Often, however, I don’t always have the convenient excuse of being in a new place for a short time. Often, I am sat at home with a bunch of ideas and not much headway with any of them. Often I just can’t find the motivation. 

This is where I found myself after returning to Cambridge in June. No doubt my marathon, thirty-two-hour stretch of sleeplessness moving between countries didn’t help matters. Or so I kept telling myself as the first week home bled into the second. I was living in a small, college-owned flat, previously shared though now empty apart from me. The flat was on college grounds, thirty seconds’ walk from the kitchens, the gym, and my supervisor’s rooms. I had a desk in room that was kind of separate from my bedroom. It should have been the ideal ‘writer’s retreat’. Yet, it wasn’t.

That’s not to say I didn’t get anything done. I’ve been very busy in June and July with papers to write and conferences to travel to (and travel to and travel to). But I could have worked much harder. I wasn’t ‘feeling it’. When I first started my PhD I was thrilled to be moving into a flat on the college site, at the centre of town, five minutes’ walk from my department. I had come from the hustle, bustle and stress of a corporate nine-to-five and loved the idea of getting up later, writing in my pyjamas and taking long, afternoon walks by the river.

I see now that I wasn’t embracing college life, per se. I was running away from the rat race. Perhaps unsurprisingly, as an academic interested in questions of geography and travel, I used to imagine my mental map of London as rather restricted, like a computer game map. Some areas, such as my house, friends’ houses, my office, were fully open to me. Other areas were blank spaces, yet, if ever, to be explored. Between these limited points were lines of travel, connections, threads of light. 

My impression of Cambridge, as a member of the University, were very different. Suddenly in a relatively small city, whole swathes of the board were an open to book to me. I could go wherever I liked and feel, in some sense, ‘home’. (I’ve written in an earlier post how this freedom afforded to university students is reversed, in a rather unwelcoming way, for non-students.)

Coupled with this sense of geographic freedom, and in the context of my sprawling timetable, freed of managers’ demands and strict working hours, I fostered a sense that I needed to ‘feel like’ working to actually start working.

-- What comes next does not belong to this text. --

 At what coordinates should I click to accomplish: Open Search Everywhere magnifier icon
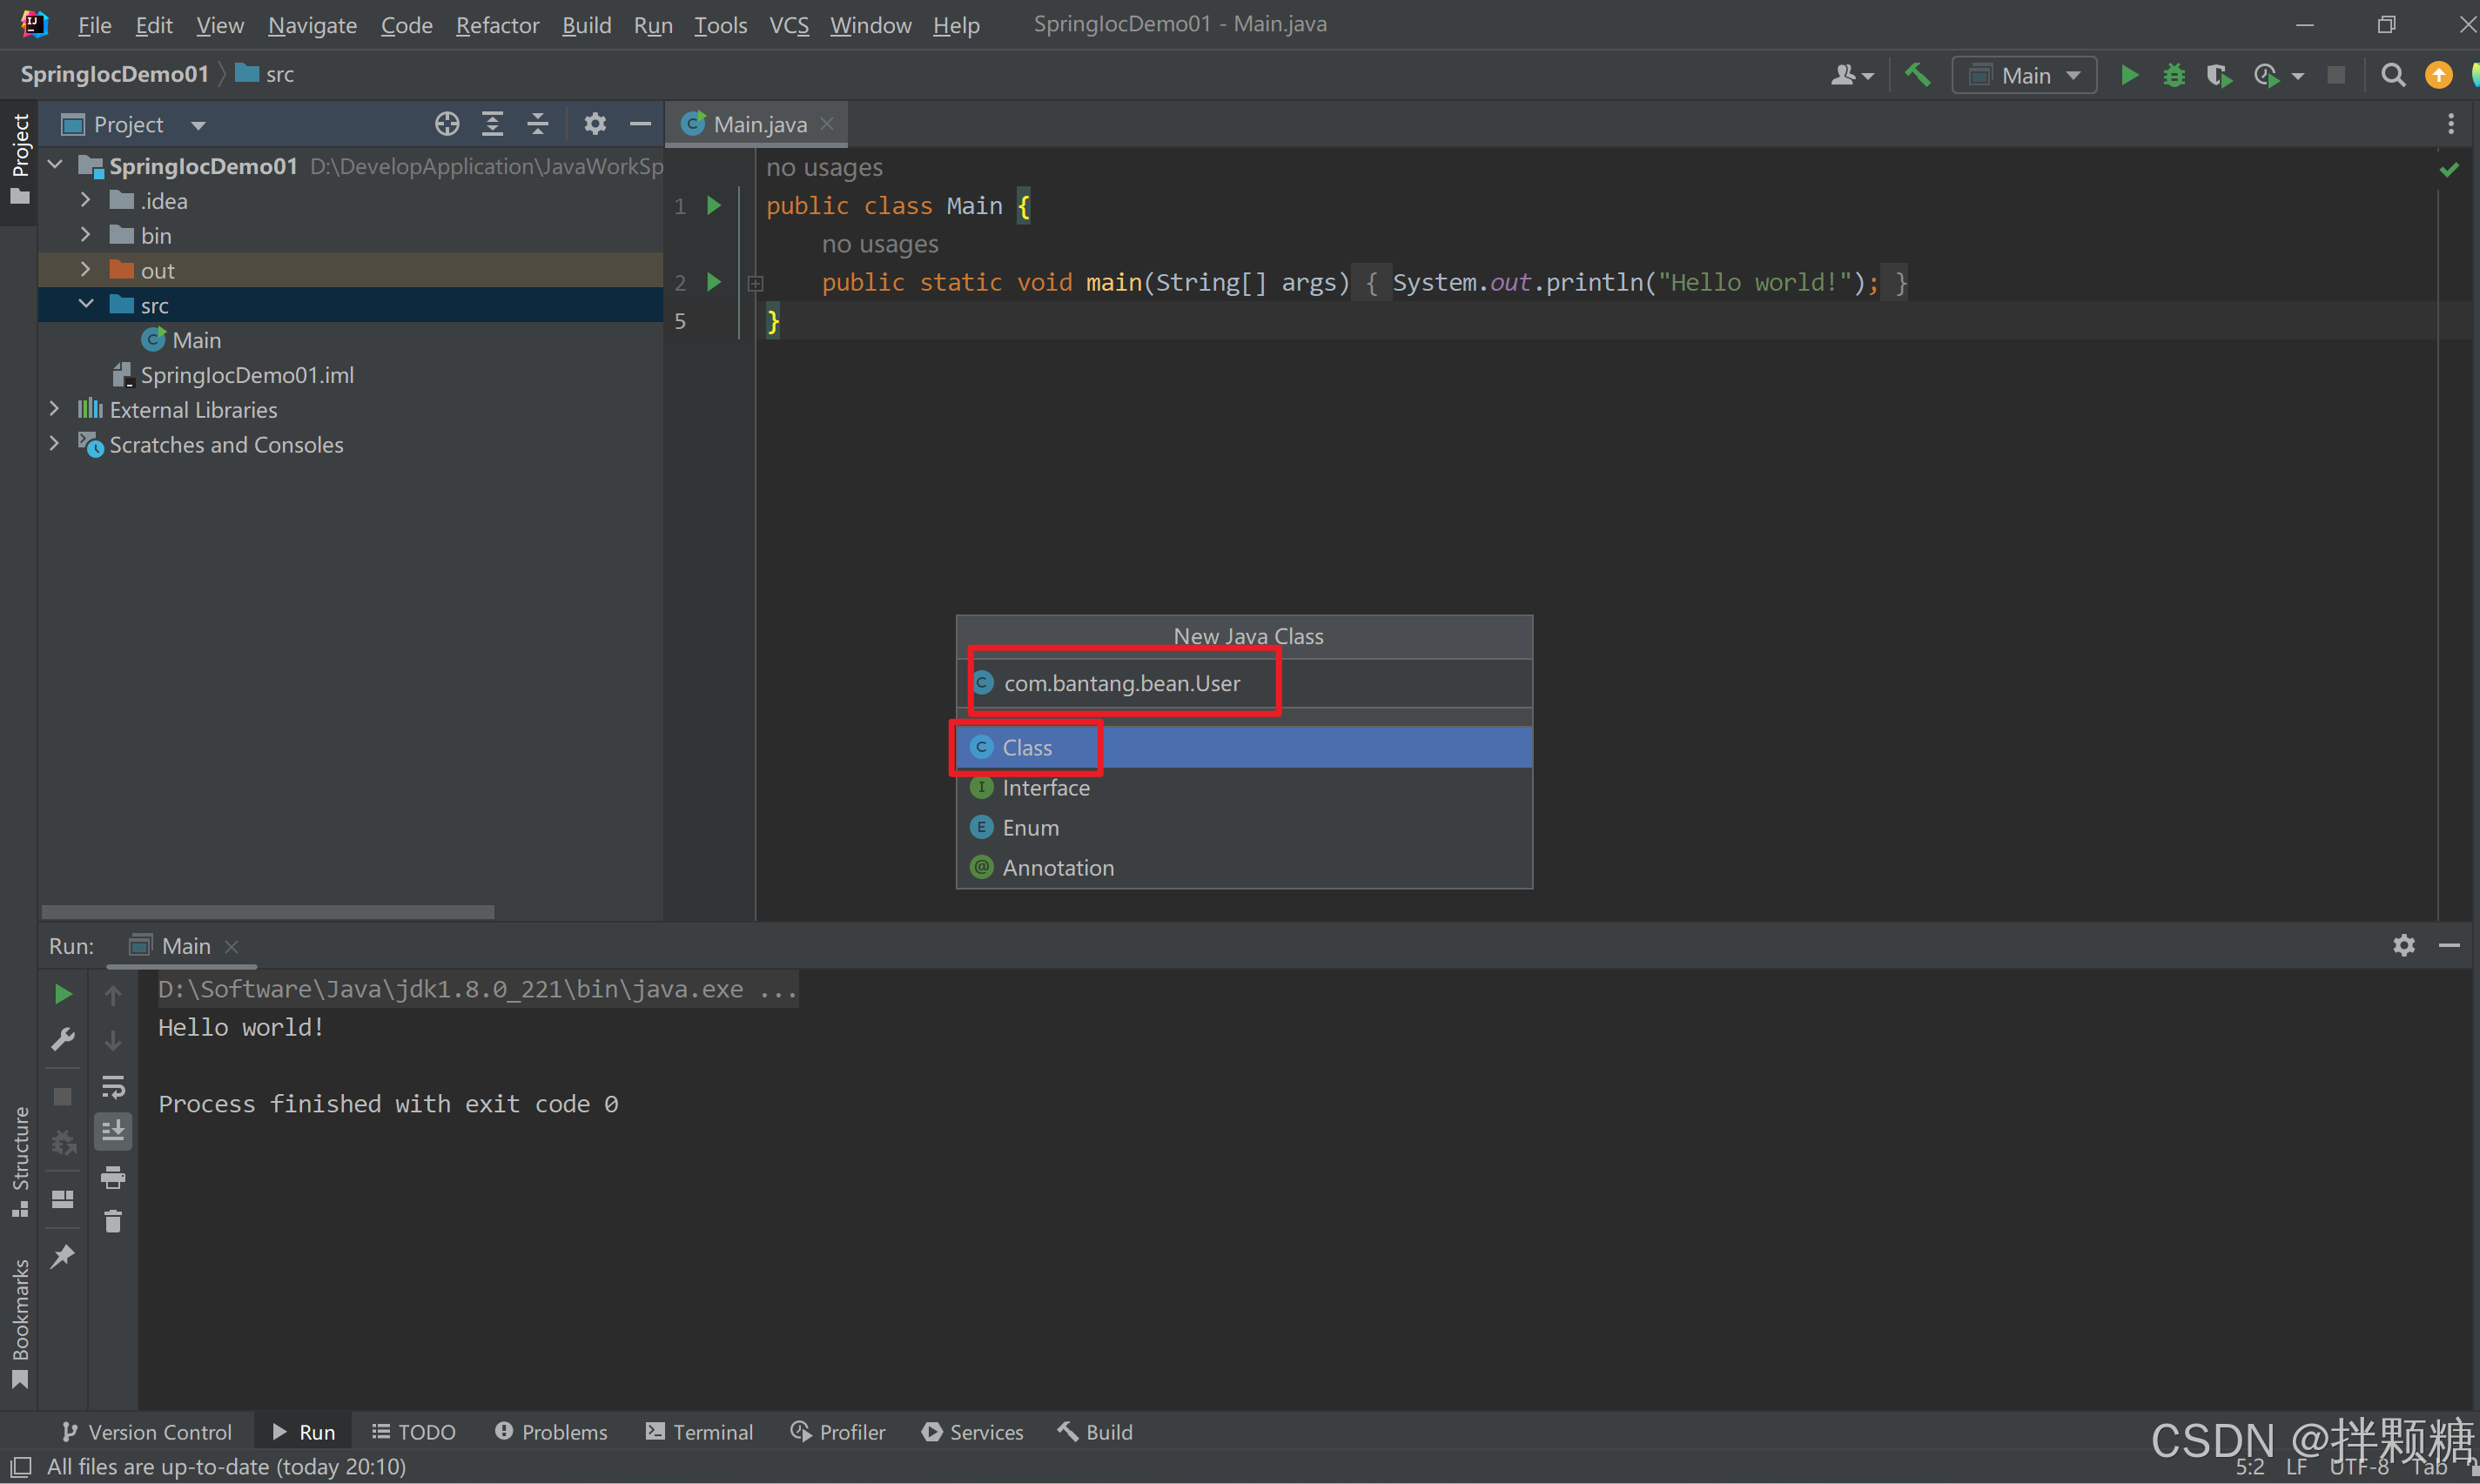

Of course, this meant that once having worked hard to make the career change I wanted to make, having arrived in my new job, I barely worked! Waiting to ‘feel like’ reading, or writing, or grappling with ideas, meant that I was far less productive in a job I supposedly loved than in the previous job I had definitely hated.

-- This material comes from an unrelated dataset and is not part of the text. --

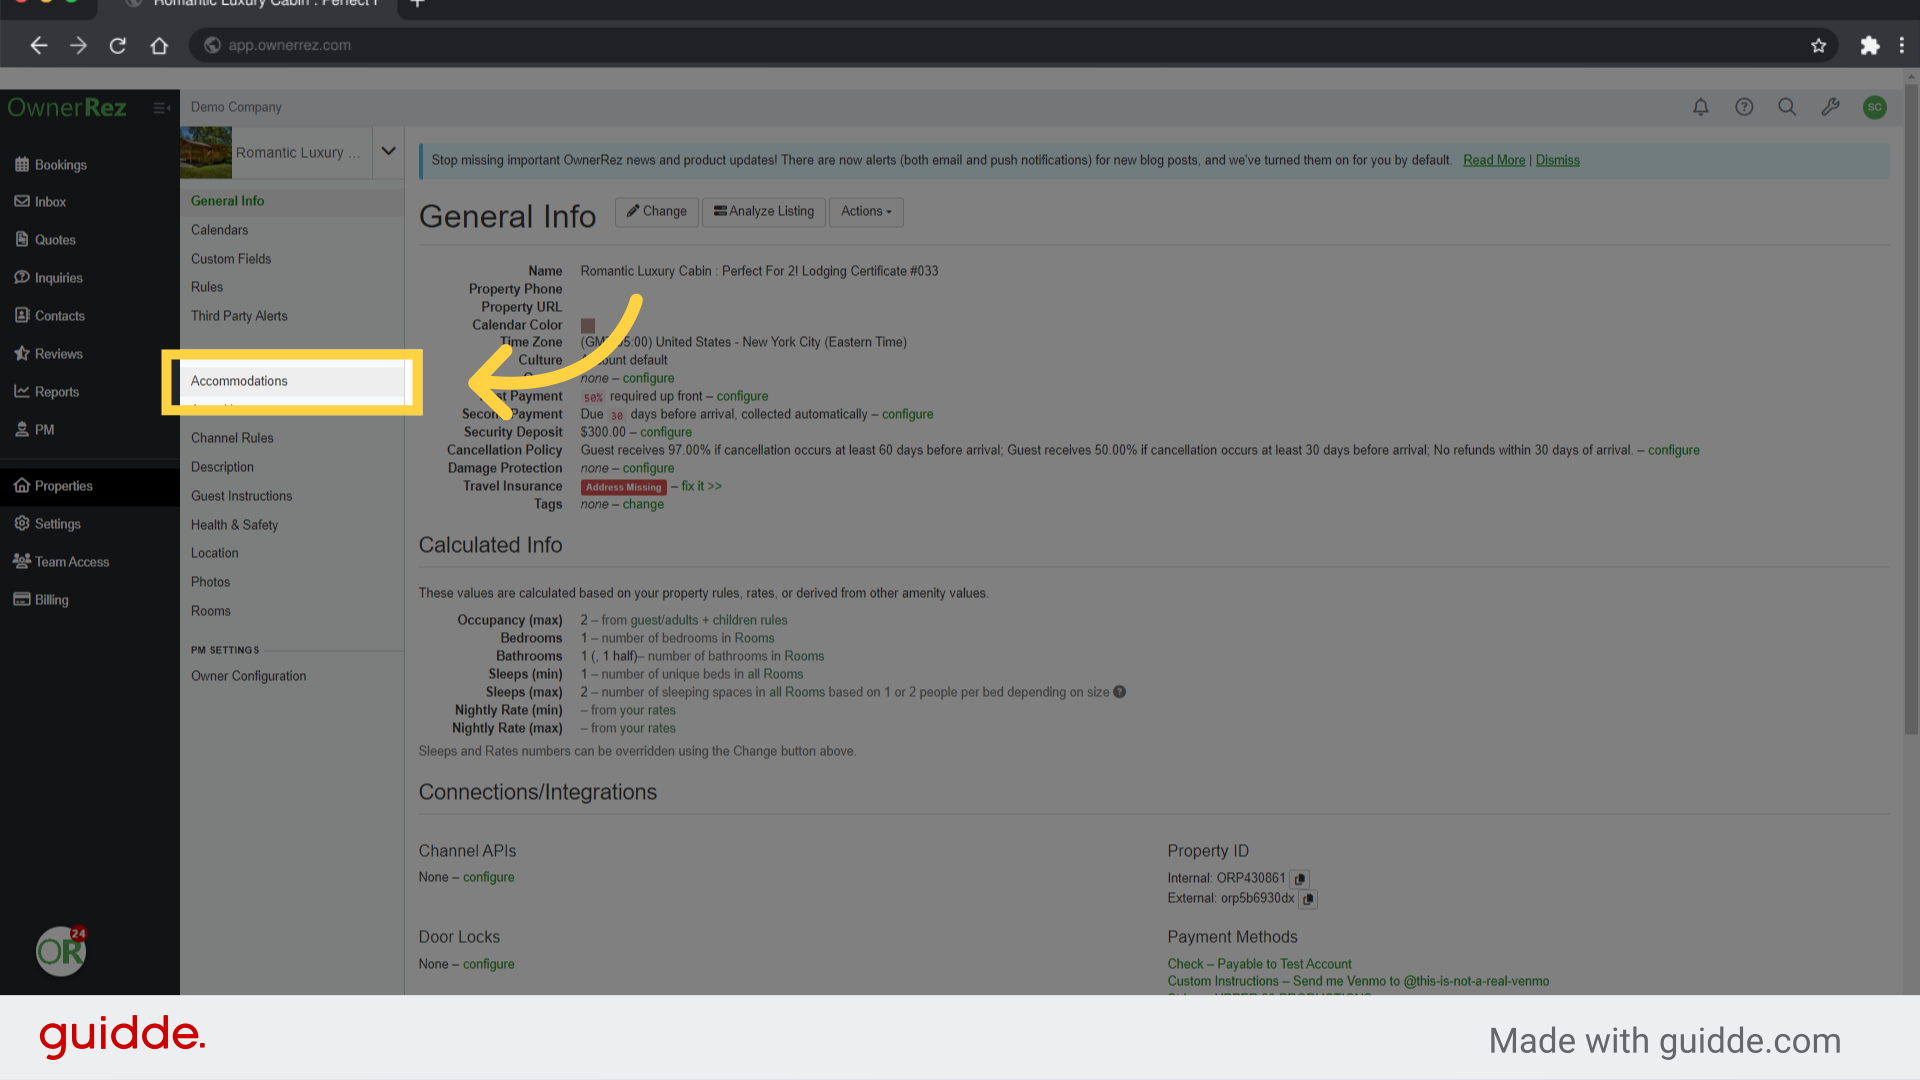Click the search magnifier icon
The height and width of the screenshot is (1080, 1920).
(1787, 107)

Could there be a cure to this malaise? It turns out that the cure had been all in my head, as it were. My time living and working in Washington, DC, put me back into a similar life-structure that I had left behind in London. I lived in a private house in the north of the city; I often commuted by underground (though I did walk, too); I worked in one, set place; and I had circumscribed, though generous, hours. Yet, for all these demands that I had run from before, I was doing a job that I love. Reading, writing and making a lot of progress on my thesis. Those seven months really were very productive. 

So, back in Cambridge, in the lazy heat of summer, I have taken these lessons to heart. I moved recently (again!) out of the college flat and into a shared house in the ‘student quarter’ of town. I took advantage of the move to shift my work-related books and papers into my shared office in the department. I have a Cambridge commute every day (15 minutes’ walk) but it does mean that I can’t go home during the day. My Cambridge days now resemble, as closely as possible, my Washington days; with time for gym, work in the office, communal lunches and evening socialising. And do you know what? This structure has seen my productivity soar. 

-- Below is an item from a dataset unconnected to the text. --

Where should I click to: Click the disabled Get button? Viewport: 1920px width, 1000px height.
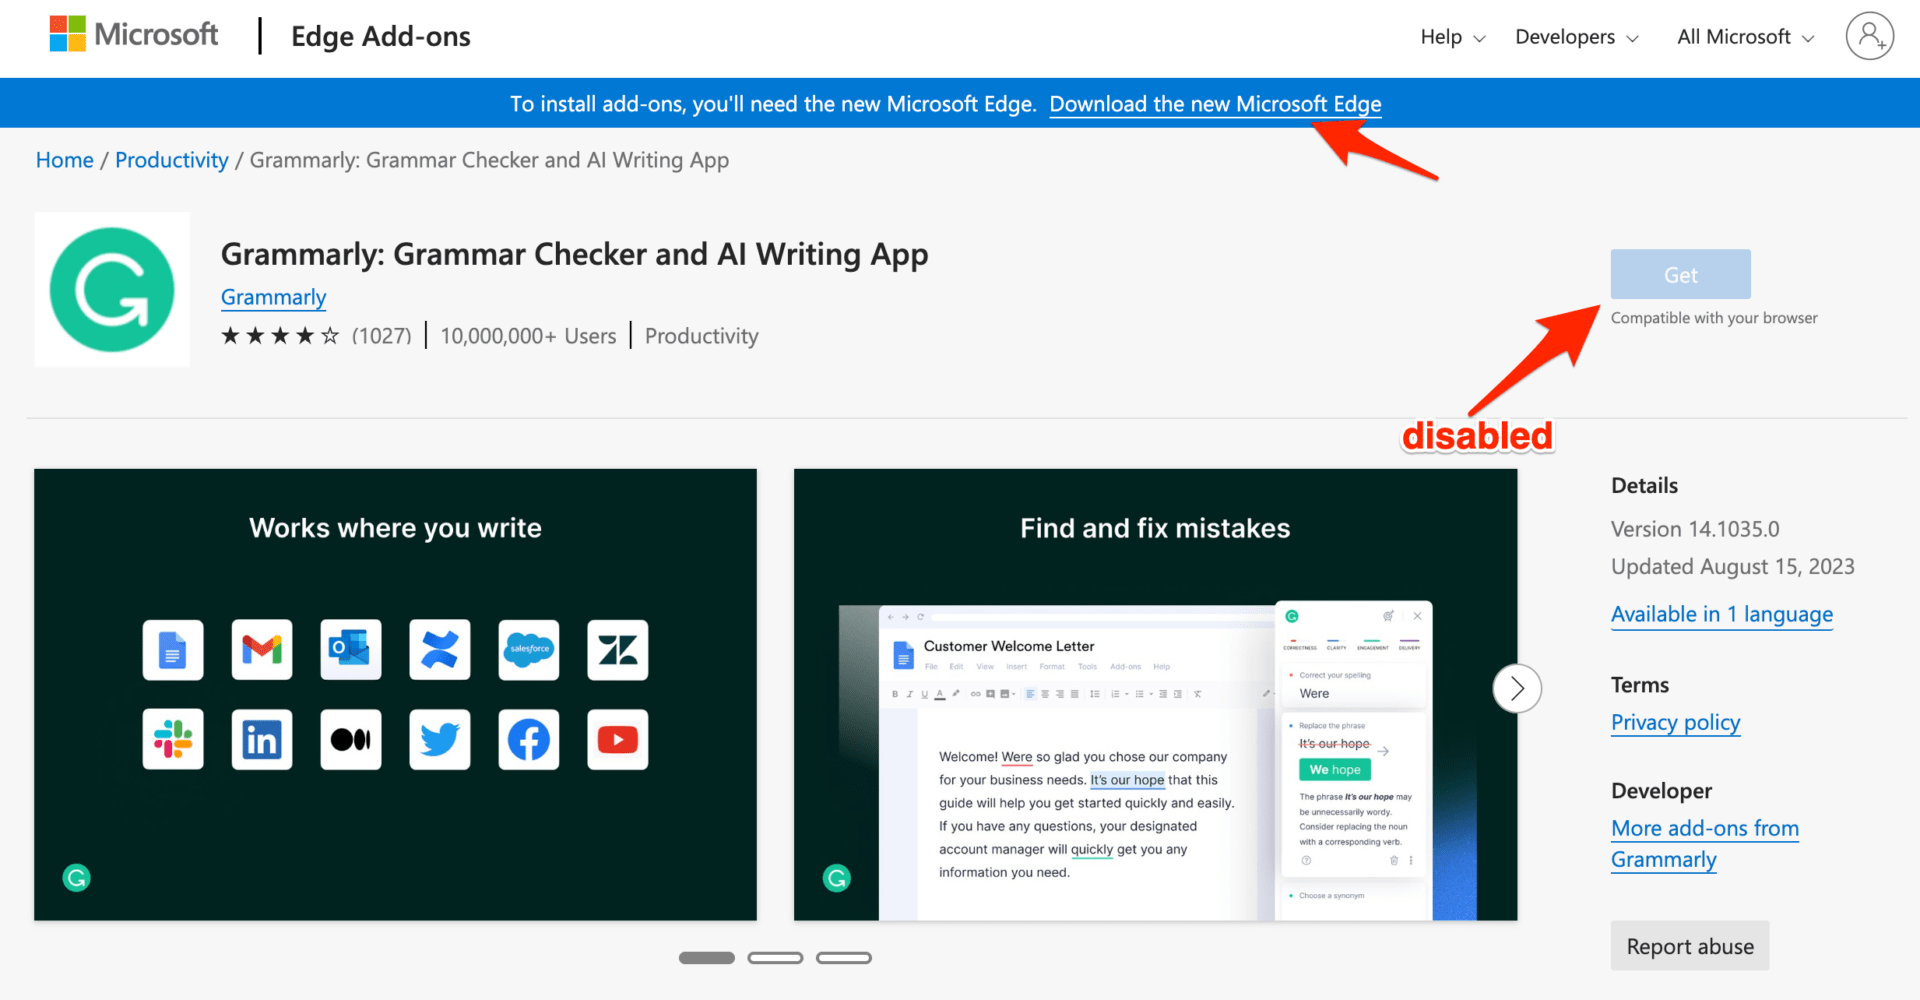click(x=1680, y=274)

One of my favourite agony aunt columnists (I know, I know) is Emily Yoffe at Slate.com. She often advises her letter writers who are having intimacy issues to schedule sex. It may not seem sexy to do it by calendar, she says, but sex is sexy. Well, what I have learned it that it may not feel ‘academic’ or ‘writerly’ to write by schedule and structure. But writing is ‘writerly’, so it works.

One thought on “On Moving

  1. Great to hear about your time in Washington Dave, and yes, absolutely agree that having more ‘freedom’ is not necessarily good for getting stuff done! It’s a catch 22, but sounds like you’ve found the magical ‘balance’.